RECORD SET:
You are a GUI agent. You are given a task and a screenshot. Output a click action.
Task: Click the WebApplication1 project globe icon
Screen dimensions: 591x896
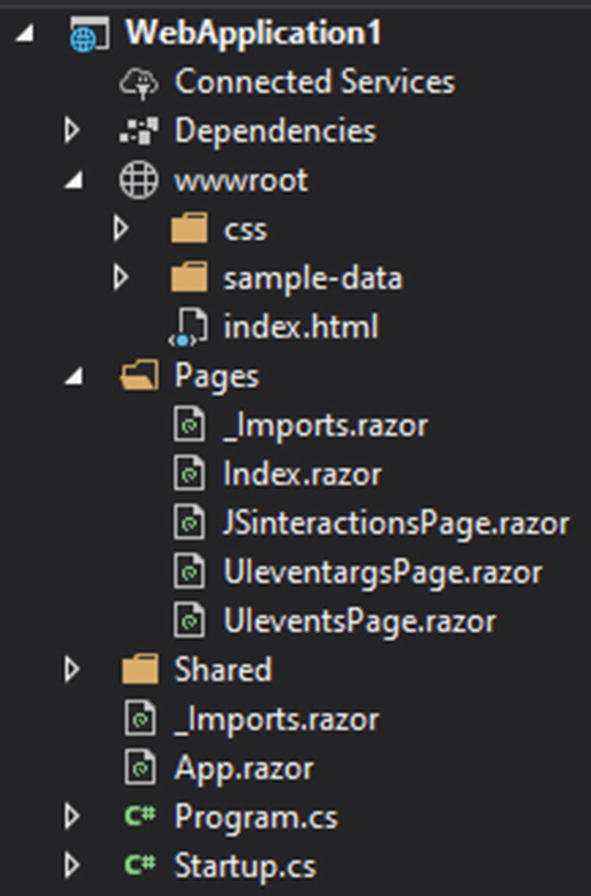[89, 34]
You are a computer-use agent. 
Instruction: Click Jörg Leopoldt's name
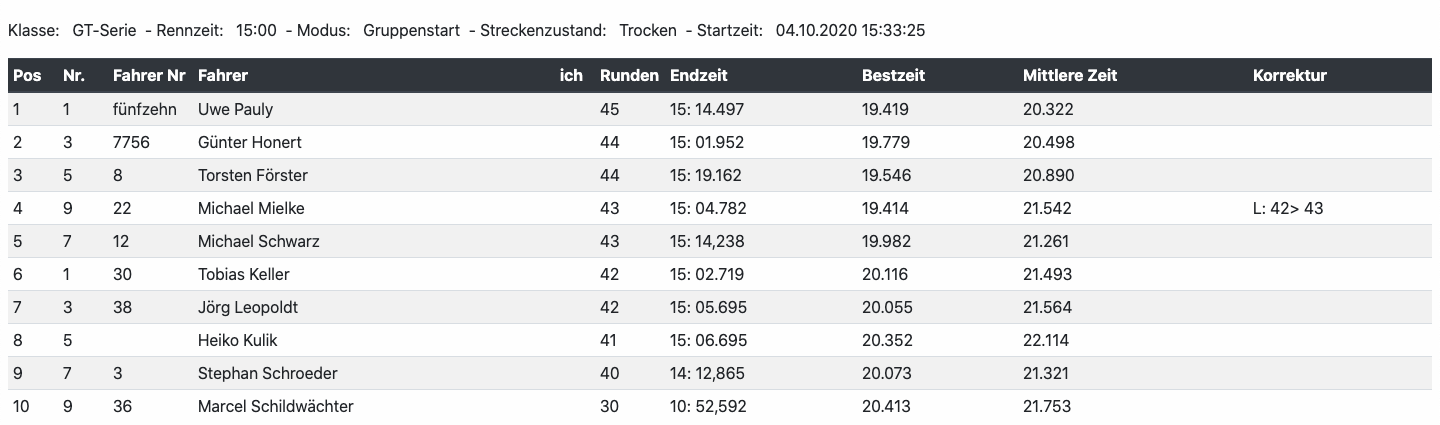[x=248, y=307]
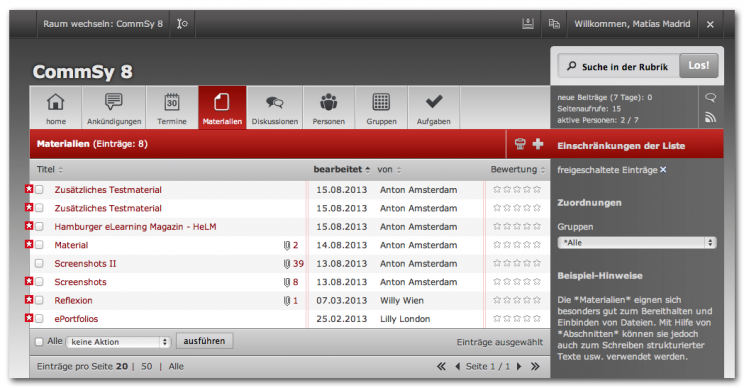Check the box for Screenshots II
This screenshot has height=388, width=744.
pyautogui.click(x=39, y=263)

TASK TO COMPLETE: Where a line in the records above contains the string "agent", return that line.

COMPLETED TASK:
You are a GUI agent. You are given a task and a screenshot. Output a click action.
You are a computer-use agent. 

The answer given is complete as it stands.